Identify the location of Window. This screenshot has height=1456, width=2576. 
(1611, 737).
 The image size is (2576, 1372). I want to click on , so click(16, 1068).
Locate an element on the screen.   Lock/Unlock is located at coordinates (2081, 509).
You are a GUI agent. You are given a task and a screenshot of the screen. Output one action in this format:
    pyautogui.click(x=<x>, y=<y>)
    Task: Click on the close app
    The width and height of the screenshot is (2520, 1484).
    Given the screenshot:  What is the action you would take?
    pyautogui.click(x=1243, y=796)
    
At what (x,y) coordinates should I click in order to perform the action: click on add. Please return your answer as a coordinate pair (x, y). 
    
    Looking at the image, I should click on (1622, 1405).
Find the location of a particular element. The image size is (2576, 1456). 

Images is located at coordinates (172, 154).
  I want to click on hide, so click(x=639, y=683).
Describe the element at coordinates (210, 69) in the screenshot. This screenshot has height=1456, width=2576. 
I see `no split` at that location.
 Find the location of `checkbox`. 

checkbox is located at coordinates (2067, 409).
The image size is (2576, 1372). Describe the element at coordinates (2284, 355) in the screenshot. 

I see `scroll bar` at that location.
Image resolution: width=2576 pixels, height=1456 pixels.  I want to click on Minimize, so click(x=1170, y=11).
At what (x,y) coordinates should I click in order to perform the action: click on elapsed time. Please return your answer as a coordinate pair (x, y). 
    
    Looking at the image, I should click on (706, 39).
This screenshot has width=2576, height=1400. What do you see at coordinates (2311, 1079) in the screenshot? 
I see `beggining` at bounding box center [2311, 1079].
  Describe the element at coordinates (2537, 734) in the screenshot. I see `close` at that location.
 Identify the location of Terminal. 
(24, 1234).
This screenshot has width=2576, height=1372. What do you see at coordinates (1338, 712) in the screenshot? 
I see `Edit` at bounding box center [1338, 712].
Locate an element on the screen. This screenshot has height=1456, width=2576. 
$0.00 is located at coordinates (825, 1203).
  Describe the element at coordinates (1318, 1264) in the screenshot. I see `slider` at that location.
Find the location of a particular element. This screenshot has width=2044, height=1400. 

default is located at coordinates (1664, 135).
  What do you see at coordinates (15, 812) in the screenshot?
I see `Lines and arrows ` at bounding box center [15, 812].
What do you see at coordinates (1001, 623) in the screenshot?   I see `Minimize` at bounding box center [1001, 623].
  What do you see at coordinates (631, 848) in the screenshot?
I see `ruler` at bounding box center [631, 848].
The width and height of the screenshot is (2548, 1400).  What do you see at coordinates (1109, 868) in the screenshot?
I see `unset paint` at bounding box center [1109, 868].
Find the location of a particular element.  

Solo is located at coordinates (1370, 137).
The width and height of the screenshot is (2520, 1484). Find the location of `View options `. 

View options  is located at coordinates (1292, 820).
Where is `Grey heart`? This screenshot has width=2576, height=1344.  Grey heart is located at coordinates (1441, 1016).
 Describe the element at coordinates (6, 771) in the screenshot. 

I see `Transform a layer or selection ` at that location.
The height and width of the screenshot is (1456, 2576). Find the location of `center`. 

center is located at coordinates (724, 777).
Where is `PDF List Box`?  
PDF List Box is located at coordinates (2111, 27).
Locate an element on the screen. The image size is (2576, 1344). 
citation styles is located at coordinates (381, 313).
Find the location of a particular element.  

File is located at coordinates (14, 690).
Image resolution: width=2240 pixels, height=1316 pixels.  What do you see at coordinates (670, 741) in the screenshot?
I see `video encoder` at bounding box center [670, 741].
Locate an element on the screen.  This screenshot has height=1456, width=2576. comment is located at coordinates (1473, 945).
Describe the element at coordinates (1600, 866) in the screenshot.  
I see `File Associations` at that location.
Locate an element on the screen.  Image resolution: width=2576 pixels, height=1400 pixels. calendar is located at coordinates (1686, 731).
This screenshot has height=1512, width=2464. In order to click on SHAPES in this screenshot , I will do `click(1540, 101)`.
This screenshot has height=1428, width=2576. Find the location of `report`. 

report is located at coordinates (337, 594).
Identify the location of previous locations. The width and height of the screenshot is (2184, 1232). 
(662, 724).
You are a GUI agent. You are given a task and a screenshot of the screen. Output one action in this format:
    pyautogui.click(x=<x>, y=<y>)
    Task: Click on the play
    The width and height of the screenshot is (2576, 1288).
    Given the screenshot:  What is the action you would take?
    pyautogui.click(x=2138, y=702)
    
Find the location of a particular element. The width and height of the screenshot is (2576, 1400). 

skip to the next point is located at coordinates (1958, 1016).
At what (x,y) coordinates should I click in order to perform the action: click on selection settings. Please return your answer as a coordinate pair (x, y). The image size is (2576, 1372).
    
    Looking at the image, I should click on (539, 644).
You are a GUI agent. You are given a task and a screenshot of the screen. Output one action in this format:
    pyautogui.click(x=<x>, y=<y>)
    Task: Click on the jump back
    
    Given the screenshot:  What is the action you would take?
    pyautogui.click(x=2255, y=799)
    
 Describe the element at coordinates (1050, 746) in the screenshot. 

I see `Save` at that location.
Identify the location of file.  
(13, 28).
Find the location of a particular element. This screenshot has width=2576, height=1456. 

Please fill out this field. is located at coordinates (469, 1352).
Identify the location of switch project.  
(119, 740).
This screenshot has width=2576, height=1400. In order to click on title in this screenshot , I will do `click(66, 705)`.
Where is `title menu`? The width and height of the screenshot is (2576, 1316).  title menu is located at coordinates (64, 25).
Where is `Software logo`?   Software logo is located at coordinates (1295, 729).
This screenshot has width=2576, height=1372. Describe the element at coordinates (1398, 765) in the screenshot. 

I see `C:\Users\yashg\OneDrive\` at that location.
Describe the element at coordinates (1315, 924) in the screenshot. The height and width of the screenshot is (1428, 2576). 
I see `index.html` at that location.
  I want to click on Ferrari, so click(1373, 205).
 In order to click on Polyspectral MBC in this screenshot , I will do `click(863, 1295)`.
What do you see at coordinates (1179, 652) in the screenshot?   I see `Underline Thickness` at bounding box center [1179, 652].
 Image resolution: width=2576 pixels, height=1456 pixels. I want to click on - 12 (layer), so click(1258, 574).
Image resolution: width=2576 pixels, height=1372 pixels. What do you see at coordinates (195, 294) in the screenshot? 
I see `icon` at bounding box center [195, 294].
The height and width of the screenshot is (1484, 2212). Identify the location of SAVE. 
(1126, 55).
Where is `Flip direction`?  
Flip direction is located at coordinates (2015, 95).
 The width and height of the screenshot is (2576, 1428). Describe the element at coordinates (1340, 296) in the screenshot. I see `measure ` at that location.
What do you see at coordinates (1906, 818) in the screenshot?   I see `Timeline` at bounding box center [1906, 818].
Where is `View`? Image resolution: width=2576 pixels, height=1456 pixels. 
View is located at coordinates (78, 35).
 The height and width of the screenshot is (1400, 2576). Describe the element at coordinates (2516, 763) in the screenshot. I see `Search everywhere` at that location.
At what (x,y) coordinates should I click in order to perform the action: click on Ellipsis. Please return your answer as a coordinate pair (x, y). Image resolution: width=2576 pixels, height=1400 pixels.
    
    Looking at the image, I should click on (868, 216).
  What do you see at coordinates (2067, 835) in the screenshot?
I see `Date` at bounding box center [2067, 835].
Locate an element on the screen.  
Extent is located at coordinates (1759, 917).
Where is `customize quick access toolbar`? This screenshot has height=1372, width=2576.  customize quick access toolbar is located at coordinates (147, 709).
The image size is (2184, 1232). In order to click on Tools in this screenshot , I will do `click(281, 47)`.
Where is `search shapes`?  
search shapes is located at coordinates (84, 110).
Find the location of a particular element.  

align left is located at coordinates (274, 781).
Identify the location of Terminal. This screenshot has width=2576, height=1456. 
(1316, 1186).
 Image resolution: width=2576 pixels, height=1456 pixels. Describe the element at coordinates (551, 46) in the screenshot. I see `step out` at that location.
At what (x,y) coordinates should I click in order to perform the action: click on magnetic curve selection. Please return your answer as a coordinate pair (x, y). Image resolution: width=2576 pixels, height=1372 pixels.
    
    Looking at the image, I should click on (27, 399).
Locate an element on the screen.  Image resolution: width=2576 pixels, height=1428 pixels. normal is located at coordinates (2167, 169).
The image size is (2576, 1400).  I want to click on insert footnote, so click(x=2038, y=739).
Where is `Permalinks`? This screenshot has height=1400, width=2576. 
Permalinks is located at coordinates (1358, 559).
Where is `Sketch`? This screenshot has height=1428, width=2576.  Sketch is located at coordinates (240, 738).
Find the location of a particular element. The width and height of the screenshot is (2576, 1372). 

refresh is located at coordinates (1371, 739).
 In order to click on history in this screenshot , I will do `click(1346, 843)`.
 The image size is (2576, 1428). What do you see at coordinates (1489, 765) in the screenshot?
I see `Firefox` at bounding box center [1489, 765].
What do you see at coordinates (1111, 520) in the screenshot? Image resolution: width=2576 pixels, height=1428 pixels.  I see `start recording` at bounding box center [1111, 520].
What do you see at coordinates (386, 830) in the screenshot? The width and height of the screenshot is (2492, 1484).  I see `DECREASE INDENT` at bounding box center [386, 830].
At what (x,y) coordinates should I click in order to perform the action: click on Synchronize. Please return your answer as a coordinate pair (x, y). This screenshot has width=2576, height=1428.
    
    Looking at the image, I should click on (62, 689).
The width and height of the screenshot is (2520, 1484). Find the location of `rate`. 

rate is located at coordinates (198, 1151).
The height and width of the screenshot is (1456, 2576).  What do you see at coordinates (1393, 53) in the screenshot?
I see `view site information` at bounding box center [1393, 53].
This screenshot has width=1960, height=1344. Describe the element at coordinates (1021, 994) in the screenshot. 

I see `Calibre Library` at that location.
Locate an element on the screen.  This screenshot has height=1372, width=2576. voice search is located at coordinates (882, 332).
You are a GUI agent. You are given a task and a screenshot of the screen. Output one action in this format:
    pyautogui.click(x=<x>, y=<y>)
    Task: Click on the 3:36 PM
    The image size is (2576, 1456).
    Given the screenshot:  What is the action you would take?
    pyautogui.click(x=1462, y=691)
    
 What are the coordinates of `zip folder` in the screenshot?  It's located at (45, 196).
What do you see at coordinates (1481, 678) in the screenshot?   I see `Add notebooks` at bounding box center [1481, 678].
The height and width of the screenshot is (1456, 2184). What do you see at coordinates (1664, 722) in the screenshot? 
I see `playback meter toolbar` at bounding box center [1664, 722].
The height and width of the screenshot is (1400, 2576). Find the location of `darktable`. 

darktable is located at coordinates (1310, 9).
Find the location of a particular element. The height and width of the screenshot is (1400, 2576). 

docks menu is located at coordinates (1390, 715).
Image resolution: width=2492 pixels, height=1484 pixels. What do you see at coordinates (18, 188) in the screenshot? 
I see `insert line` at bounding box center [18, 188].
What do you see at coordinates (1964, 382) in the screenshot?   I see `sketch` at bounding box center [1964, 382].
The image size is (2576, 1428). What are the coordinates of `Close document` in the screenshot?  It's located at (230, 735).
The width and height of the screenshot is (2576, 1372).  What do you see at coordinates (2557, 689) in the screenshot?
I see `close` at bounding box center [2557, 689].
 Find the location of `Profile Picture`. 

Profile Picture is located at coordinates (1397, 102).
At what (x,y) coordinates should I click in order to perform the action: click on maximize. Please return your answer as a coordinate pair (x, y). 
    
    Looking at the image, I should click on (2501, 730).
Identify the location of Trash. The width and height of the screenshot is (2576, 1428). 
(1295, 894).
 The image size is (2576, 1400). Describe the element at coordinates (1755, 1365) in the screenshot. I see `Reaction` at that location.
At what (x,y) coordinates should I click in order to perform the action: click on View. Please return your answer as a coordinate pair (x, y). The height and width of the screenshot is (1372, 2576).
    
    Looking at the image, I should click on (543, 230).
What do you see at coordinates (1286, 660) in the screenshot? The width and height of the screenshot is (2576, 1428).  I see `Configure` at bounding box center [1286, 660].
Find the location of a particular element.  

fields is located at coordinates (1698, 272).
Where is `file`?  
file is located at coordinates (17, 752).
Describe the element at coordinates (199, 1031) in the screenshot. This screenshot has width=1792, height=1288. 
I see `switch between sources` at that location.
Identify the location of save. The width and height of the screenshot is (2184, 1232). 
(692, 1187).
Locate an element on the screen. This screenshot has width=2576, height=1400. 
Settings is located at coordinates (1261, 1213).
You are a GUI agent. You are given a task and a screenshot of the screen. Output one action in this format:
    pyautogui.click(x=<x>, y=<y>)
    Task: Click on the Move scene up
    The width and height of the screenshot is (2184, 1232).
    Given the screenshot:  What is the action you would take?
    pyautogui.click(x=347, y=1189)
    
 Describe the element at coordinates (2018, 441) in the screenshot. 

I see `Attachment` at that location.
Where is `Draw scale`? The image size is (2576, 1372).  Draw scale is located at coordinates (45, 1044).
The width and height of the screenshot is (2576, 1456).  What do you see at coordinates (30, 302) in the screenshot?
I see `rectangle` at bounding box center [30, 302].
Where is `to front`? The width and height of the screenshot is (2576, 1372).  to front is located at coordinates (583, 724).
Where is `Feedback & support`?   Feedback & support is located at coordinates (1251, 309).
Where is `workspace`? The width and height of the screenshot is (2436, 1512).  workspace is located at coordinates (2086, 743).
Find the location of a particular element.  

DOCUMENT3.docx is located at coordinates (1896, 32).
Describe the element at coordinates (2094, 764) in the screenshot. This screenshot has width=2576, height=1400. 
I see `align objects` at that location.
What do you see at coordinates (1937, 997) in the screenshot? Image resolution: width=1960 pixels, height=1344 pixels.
^^^^^^^^^^^^^^^^
* _Problem details_: Rewrite the data starting at the line containing "In order to click on Polyspectral" and ending at the line containing "What do you see at coordinates (1906, 818)", replacing "SAVE" with "EXPORT" and leaving everything else unchanged.

* _Output for this task_:
 In order to click on Polyspectral MBC in this screenshot , I will do `click(863, 1295)`.
What do you see at coordinates (1179, 652) in the screenshot?   I see `Underline Thickness` at bounding box center [1179, 652].
 Image resolution: width=2576 pixels, height=1456 pixels. I want to click on - 12 (layer), so click(1258, 574).
Image resolution: width=2576 pixels, height=1372 pixels. What do you see at coordinates (195, 294) in the screenshot? 
I see `icon` at bounding box center [195, 294].
The height and width of the screenshot is (1484, 2212). Identify the location of EXPORT. 
(1126, 55).
Where is `Flip direction`?  
Flip direction is located at coordinates (2015, 95).
 The width and height of the screenshot is (2576, 1428). Describe the element at coordinates (1340, 296) in the screenshot. I see `measure ` at that location.
What do you see at coordinates (1906, 818) in the screenshot?   I see `Timeline` at bounding box center [1906, 818].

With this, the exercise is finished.